LISTED ENTRIES below:

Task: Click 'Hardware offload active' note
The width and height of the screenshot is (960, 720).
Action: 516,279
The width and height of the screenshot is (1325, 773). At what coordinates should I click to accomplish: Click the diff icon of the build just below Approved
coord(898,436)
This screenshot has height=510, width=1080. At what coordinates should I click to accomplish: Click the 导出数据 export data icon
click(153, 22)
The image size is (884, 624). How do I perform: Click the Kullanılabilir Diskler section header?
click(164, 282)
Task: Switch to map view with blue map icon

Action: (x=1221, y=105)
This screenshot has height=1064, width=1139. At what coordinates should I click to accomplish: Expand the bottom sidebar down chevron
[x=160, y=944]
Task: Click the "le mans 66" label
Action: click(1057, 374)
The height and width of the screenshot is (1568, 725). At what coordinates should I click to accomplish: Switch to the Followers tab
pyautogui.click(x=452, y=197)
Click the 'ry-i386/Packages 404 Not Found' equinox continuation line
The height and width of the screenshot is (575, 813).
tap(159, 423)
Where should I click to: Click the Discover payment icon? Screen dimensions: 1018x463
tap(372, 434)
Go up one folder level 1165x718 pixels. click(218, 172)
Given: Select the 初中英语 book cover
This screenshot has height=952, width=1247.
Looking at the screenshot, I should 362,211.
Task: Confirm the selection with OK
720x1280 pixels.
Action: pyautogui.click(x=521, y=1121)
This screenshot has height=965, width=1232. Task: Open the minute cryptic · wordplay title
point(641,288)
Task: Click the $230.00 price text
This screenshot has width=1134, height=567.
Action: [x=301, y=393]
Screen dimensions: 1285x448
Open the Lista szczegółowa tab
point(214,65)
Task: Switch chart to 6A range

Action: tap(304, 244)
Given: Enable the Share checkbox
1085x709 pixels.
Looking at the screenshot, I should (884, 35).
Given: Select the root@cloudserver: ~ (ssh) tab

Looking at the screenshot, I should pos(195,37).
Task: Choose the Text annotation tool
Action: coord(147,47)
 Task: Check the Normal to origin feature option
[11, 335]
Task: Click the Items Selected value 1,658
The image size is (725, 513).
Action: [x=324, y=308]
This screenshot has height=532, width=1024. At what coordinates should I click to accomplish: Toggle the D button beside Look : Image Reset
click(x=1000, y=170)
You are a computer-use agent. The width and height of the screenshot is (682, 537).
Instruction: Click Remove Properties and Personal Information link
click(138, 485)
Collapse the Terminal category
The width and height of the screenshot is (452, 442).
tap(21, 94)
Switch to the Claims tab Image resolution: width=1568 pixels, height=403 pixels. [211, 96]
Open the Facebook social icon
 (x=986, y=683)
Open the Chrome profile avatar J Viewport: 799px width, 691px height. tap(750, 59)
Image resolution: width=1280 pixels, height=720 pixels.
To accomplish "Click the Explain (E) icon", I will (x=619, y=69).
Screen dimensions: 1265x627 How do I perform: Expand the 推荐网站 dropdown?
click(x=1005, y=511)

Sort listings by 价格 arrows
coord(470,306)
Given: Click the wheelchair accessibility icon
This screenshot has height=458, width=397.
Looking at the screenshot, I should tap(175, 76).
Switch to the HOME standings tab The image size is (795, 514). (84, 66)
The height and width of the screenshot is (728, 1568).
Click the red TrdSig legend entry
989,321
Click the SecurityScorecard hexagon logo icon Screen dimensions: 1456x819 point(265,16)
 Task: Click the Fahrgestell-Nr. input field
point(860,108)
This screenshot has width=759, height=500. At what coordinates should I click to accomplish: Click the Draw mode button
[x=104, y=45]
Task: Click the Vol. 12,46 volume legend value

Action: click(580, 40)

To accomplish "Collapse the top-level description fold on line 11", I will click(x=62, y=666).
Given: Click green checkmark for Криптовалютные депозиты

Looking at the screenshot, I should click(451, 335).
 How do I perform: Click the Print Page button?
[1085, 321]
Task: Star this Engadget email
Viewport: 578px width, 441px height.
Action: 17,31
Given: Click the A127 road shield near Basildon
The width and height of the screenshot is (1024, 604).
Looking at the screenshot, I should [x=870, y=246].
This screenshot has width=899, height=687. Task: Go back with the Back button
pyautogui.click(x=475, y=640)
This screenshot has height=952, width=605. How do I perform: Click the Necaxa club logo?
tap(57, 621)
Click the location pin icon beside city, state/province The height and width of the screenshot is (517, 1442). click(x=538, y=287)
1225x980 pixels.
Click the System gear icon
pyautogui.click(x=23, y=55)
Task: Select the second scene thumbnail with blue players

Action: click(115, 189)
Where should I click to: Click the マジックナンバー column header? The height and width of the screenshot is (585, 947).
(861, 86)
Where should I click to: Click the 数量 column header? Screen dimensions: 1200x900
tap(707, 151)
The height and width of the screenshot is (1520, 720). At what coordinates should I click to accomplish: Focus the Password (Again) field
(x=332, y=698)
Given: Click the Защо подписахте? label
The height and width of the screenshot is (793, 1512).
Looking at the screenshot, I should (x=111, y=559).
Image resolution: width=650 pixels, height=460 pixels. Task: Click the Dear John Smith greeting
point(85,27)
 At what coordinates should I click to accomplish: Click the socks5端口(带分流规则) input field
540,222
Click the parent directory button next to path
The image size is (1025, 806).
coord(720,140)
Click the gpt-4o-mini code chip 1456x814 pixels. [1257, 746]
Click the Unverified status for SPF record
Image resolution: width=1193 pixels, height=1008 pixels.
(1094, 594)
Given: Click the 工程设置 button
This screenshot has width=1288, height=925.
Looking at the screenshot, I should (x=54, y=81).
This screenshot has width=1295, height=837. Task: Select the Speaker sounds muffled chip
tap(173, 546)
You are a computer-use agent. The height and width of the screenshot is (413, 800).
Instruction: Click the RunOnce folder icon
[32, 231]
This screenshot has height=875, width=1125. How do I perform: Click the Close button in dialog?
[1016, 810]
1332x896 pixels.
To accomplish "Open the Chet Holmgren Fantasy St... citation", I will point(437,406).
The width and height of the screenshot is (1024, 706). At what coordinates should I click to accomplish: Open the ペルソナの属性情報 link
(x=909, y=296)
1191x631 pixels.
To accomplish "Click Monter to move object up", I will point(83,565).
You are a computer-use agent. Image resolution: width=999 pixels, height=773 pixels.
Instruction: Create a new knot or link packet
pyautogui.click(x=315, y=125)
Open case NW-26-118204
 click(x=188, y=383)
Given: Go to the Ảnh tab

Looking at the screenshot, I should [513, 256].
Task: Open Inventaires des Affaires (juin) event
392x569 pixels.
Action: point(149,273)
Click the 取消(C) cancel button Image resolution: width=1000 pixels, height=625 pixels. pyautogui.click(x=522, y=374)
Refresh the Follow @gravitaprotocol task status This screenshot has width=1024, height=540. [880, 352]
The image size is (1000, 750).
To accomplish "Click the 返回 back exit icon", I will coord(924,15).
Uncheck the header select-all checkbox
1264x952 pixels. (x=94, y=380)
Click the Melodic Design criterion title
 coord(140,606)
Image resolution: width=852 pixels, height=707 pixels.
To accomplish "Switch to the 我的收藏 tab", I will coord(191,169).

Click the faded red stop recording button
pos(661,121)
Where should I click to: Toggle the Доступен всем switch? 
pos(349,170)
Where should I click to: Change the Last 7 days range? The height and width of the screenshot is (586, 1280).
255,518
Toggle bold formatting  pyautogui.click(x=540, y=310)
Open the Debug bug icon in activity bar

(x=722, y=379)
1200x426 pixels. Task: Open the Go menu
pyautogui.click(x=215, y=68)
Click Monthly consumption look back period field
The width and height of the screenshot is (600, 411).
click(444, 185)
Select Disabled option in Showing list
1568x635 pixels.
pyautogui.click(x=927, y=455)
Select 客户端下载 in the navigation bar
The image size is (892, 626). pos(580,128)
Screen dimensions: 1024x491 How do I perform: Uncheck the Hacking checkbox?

End of LISTED ENTRIES.

Copy out the data exactly as it stands, leaving nothing out.

=== RESPONSE AREA ===
Task: Click 'Hardware offload active' note
The width and height of the screenshot is (960, 720).
Action: 516,279
The width and height of the screenshot is (1325, 773). At what coordinates should I click to accomplish: Click the diff icon of the build just below Approved
coord(898,436)
This screenshot has height=510, width=1080. At what coordinates should I click to accomplish: Click the 导出数据 export data icon
click(153, 22)
The image size is (884, 624). How do I perform: Click the Kullanılabilir Diskler section header?
click(164, 282)
Task: Switch to map view with blue map icon

Action: (x=1221, y=105)
This screenshot has height=1064, width=1139. At what coordinates should I click to accomplish: Expand the bottom sidebar down chevron
[x=160, y=944]
Task: Click the "le mans 66" label
Action: click(1057, 374)
The height and width of the screenshot is (1568, 725). At what coordinates should I click to accomplish: Switch to the Followers tab
pyautogui.click(x=452, y=197)
Click the 'ry-i386/Packages 404 Not Found' equinox continuation line
The height and width of the screenshot is (575, 813).
tap(159, 423)
Where should I click to: Click the Discover payment icon? Screen dimensions: 1018x463
tap(372, 434)
Go up one folder level 1165x718 pixels. click(218, 172)
Given: Select the 初中英语 book cover
This screenshot has height=952, width=1247.
Looking at the screenshot, I should 362,211.
Task: Confirm the selection with OK
720x1280 pixels.
Action: pyautogui.click(x=521, y=1121)
This screenshot has height=965, width=1232. Task: Open the minute cryptic · wordplay title
point(641,288)
Task: Click the $230.00 price text
This screenshot has width=1134, height=567.
Action: [x=301, y=393]
Screen dimensions: 1285x448
Open the Lista szczegółowa tab
point(214,65)
Task: Switch chart to 6A range

Action: tap(304, 244)
Given: Enable the Share checkbox
1085x709 pixels.
Looking at the screenshot, I should (884, 35).
Given: Select the root@cloudserver: ~ (ssh) tab

Looking at the screenshot, I should pos(195,37).
Task: Choose the Text annotation tool
Action: coord(147,47)
 Task: Check the Normal to origin feature option
[11, 335]
Task: Click the Items Selected value 1,658
The image size is (725, 513).
Action: [x=324, y=308]
This screenshot has height=532, width=1024. At what coordinates should I click to accomplish: Toggle the D button beside Look : Image Reset
click(x=1000, y=170)
You are a computer-use agent. The width and height of the screenshot is (682, 537).
Instruction: Click Remove Properties and Personal Information link
click(138, 485)
Collapse the Terminal category
The width and height of the screenshot is (452, 442).
tap(21, 94)
Switch to the Claims tab Image resolution: width=1568 pixels, height=403 pixels. [211, 96]
Open the Facebook social icon
 (x=986, y=683)
Open the Chrome profile avatar J Viewport: 799px width, 691px height. tap(750, 59)
Image resolution: width=1280 pixels, height=720 pixels.
To accomplish "Click the Explain (E) icon", I will (x=619, y=69).
Screen dimensions: 1265x627 How do I perform: Expand the 推荐网站 dropdown?
click(x=1005, y=511)

Sort listings by 价格 arrows
coord(470,306)
Given: Click the wheelchair accessibility icon
This screenshot has height=458, width=397.
Looking at the screenshot, I should tap(175, 76).
Switch to the HOME standings tab The image size is (795, 514). (84, 66)
The height and width of the screenshot is (728, 1568).
Click the red TrdSig legend entry
989,321
Click the SecurityScorecard hexagon logo icon Screen dimensions: 1456x819 point(265,16)
 Task: Click the Fahrgestell-Nr. input field
point(860,108)
This screenshot has width=759, height=500. At what coordinates should I click to accomplish: Click the Draw mode button
[x=104, y=45]
Task: Click the Vol. 12,46 volume legend value

Action: click(580, 40)

To accomplish "Collapse the top-level description fold on line 11", I will click(x=62, y=666).
Given: Click green checkmark for Криптовалютные депозиты

Looking at the screenshot, I should click(451, 335).
 How do I perform: Click the Print Page button?
[1085, 321]
Task: Star this Engadget email
Viewport: 578px width, 441px height.
Action: 17,31
Given: Click the A127 road shield near Basildon
The width and height of the screenshot is (1024, 604).
Looking at the screenshot, I should [x=870, y=246].
This screenshot has width=899, height=687. Task: Go back with the Back button
pyautogui.click(x=475, y=640)
This screenshot has height=952, width=605. How do I perform: Click the Necaxa club logo?
tap(57, 621)
Click the location pin icon beside city, state/province The height and width of the screenshot is (517, 1442). click(x=538, y=287)
1225x980 pixels.
Click the System gear icon
pyautogui.click(x=23, y=55)
Task: Select the second scene thumbnail with blue players

Action: click(115, 189)
Where should I click to: Click the マジックナンバー column header? The height and width of the screenshot is (585, 947).
(861, 86)
Where should I click to: Click the 数量 column header? Screen dimensions: 1200x900
tap(707, 151)
The height and width of the screenshot is (1520, 720). At what coordinates should I click to accomplish: Focus the Password (Again) field
(x=332, y=698)
Given: Click the Защо подписахте? label
The height and width of the screenshot is (793, 1512).
Looking at the screenshot, I should (x=111, y=559).
Image resolution: width=650 pixels, height=460 pixels. Task: Click the Dear John Smith greeting
point(85,27)
 At what coordinates should I click to accomplish: Click the socks5端口(带分流规则) input field
540,222
Click the parent directory button next to path
The image size is (1025, 806).
coord(720,140)
Click the gpt-4o-mini code chip 1456x814 pixels. [1257, 746]
Click the Unverified status for SPF record
Image resolution: width=1193 pixels, height=1008 pixels.
(1094, 594)
Given: Click the 工程设置 button
This screenshot has width=1288, height=925.
Looking at the screenshot, I should (x=54, y=81).
This screenshot has width=1295, height=837. Task: Select the Speaker sounds muffled chip
tap(173, 546)
You are a computer-use agent. The height and width of the screenshot is (413, 800).
Instruction: Click the RunOnce folder icon
[32, 231]
This screenshot has height=875, width=1125. How do I perform: Click the Close button in dialog?
[1016, 810]
1332x896 pixels.
To accomplish "Open the Chet Holmgren Fantasy St... citation", I will point(437,406).
The width and height of the screenshot is (1024, 706). At what coordinates should I click to accomplish: Open the ペルソナの属性情報 link
(x=909, y=296)
1191x631 pixels.
To accomplish "Click Monter to move object up", I will point(83,565).
You are a computer-use agent. Image resolution: width=999 pixels, height=773 pixels.
Instruction: Create a new knot or link packet
pyautogui.click(x=315, y=125)
Open case NW-26-118204
 click(x=188, y=383)
Given: Go to the Ảnh tab

Looking at the screenshot, I should [513, 256].
Task: Open Inventaires des Affaires (juin) event
392x569 pixels.
Action: point(149,273)
Click the 取消(C) cancel button Image resolution: width=1000 pixels, height=625 pixels. pyautogui.click(x=522, y=374)
Refresh the Follow @gravitaprotocol task status This screenshot has width=1024, height=540. [880, 352]
The image size is (1000, 750).
To accomplish "Click the 返回 back exit icon", I will coord(924,15).
Uncheck the header select-all checkbox
1264x952 pixels. (x=94, y=380)
Click the Melodic Design criterion title
 coord(140,606)
Image resolution: width=852 pixels, height=707 pixels.
To accomplish "Switch to the 我的收藏 tab", I will coord(191,169).

Click the faded red stop recording button
pos(661,121)
Where should I click to: Toggle the Доступен всем switch? 
pos(349,170)
Where should I click to: Change the Last 7 days range? The height and width of the screenshot is (586, 1280).
255,518
Toggle bold formatting  pyautogui.click(x=540, y=310)
Open the Debug bug icon in activity bar

(x=722, y=379)
1200x426 pixels. Task: Open the Go menu
pyautogui.click(x=215, y=68)
Click Monthly consumption look back period field
The width and height of the screenshot is (600, 411).
click(444, 185)
Select Disabled option in Showing list
1568x635 pixels.
pyautogui.click(x=927, y=455)
Select 客户端下载 in the navigation bar
The image size is (892, 626). pos(580,128)
Screen dimensions: 1024x491 How do I perform: Uncheck the Hacking checkbox?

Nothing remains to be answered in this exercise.